[Data entries]

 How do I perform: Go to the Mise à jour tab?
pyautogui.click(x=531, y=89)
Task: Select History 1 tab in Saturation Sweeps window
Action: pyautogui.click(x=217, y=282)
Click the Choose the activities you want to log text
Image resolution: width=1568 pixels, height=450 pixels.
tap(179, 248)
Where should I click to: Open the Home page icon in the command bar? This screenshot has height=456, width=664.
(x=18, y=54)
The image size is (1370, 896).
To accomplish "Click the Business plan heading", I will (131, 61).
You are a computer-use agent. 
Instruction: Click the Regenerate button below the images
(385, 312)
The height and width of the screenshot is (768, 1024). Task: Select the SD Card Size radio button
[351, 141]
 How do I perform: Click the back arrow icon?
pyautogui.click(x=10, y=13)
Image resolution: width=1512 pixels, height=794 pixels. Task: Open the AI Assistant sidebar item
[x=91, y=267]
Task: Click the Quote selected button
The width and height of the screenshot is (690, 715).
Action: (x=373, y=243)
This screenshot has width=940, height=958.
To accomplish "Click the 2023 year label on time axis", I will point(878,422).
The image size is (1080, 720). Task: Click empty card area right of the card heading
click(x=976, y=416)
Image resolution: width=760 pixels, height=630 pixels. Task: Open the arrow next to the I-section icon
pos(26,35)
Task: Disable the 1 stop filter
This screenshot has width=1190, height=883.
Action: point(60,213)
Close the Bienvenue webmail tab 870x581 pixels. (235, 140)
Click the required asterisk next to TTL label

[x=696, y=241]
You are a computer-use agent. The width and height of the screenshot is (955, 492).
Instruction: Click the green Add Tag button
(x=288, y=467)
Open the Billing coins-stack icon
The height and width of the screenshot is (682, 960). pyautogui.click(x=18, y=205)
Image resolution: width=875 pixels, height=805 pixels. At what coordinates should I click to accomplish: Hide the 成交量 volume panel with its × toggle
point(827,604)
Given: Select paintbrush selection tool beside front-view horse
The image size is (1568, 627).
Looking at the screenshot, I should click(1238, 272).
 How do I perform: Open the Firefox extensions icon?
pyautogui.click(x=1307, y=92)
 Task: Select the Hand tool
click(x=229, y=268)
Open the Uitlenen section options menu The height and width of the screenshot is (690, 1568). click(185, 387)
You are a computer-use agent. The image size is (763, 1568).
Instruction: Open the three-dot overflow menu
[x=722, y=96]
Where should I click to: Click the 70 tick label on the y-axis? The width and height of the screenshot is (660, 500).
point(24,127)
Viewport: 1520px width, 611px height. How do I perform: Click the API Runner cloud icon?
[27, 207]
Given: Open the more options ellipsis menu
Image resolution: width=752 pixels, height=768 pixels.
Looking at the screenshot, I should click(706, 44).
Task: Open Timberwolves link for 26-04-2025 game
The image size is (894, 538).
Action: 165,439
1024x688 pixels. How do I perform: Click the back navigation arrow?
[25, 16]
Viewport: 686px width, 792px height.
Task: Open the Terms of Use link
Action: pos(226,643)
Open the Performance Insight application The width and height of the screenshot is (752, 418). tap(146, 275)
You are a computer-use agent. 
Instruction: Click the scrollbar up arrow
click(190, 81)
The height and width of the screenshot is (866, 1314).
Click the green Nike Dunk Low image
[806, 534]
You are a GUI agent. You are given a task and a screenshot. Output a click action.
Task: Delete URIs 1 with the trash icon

What to do.
Set the data down again in full. Keep it exact.

Problem solution.
 How do I perform: Go to the Mise à jour tab?
pyautogui.click(x=531, y=89)
Task: Select History 1 tab in Saturation Sweeps window
Action: pyautogui.click(x=217, y=282)
Click the Choose the activities you want to log text
Image resolution: width=1568 pixels, height=450 pixels.
tap(179, 248)
Where should I click to: Open the Home page icon in the command bar? This screenshot has height=456, width=664.
(x=18, y=54)
The image size is (1370, 896).
To accomplish "Click the Business plan heading", I will (131, 61).
You are a computer-use agent. 
Instruction: Click the Regenerate button below the images
(385, 312)
The height and width of the screenshot is (768, 1024). Task: Select the SD Card Size radio button
[351, 141]
 How do I perform: Click the back arrow icon?
pyautogui.click(x=10, y=13)
Image resolution: width=1512 pixels, height=794 pixels. Task: Open the AI Assistant sidebar item
[x=91, y=267]
Task: Click the Quote selected button
The width and height of the screenshot is (690, 715).
Action: (x=373, y=243)
This screenshot has width=940, height=958.
To accomplish "Click the 2023 year label on time axis", I will point(878,422).
The image size is (1080, 720). Task: Click empty card area right of the card heading
click(x=976, y=416)
Image resolution: width=760 pixels, height=630 pixels. Task: Open the arrow next to the I-section icon
pos(26,35)
Task: Disable the 1 stop filter
This screenshot has width=1190, height=883.
Action: point(60,213)
Close the Bienvenue webmail tab 870x581 pixels. (235, 140)
Click the required asterisk next to TTL label

[x=696, y=241]
You are a computer-use agent. The width and height of the screenshot is (955, 492).
Instruction: Click the green Add Tag button
(x=288, y=467)
Open the Billing coins-stack icon
The height and width of the screenshot is (682, 960). pyautogui.click(x=18, y=205)
Image resolution: width=875 pixels, height=805 pixels. At what coordinates should I click to accomplish: Hide the 成交量 volume panel with its × toggle
point(827,604)
Given: Select paintbrush selection tool beside front-view horse
The image size is (1568, 627).
Looking at the screenshot, I should click(1238, 272).
 How do I perform: Open the Firefox extensions icon?
pyautogui.click(x=1307, y=92)
 Task: Select the Hand tool
click(x=229, y=268)
Open the Uitlenen section options menu The height and width of the screenshot is (690, 1568). click(185, 387)
You are a computer-use agent. The image size is (763, 1568).
Instruction: Open the three-dot overflow menu
[x=722, y=96]
Where should I click to: Click the 70 tick label on the y-axis? The width and height of the screenshot is (660, 500).
point(24,127)
Viewport: 1520px width, 611px height. How do I perform: Click the API Runner cloud icon?
[27, 207]
Given: Open the more options ellipsis menu
Image resolution: width=752 pixels, height=768 pixels.
Looking at the screenshot, I should click(706, 44).
Task: Open Timberwolves link for 26-04-2025 game
The image size is (894, 538).
Action: 165,439
1024x688 pixels. How do I perform: Click the back navigation arrow?
[25, 16]
Viewport: 686px width, 792px height.
Task: Open the Terms of Use link
Action: pos(226,643)
Open the Performance Insight application The width and height of the screenshot is (752, 418). tap(146, 275)
You are a computer-use agent. 
Instruction: Click the scrollbar up arrow
click(190, 81)
The height and width of the screenshot is (866, 1314).
Click the green Nike Dunk Low image
[806, 534]
You are a GUI agent. You are given a task and a screenshot. Output a click action.
Task: Delete URIs 1 with the trash icon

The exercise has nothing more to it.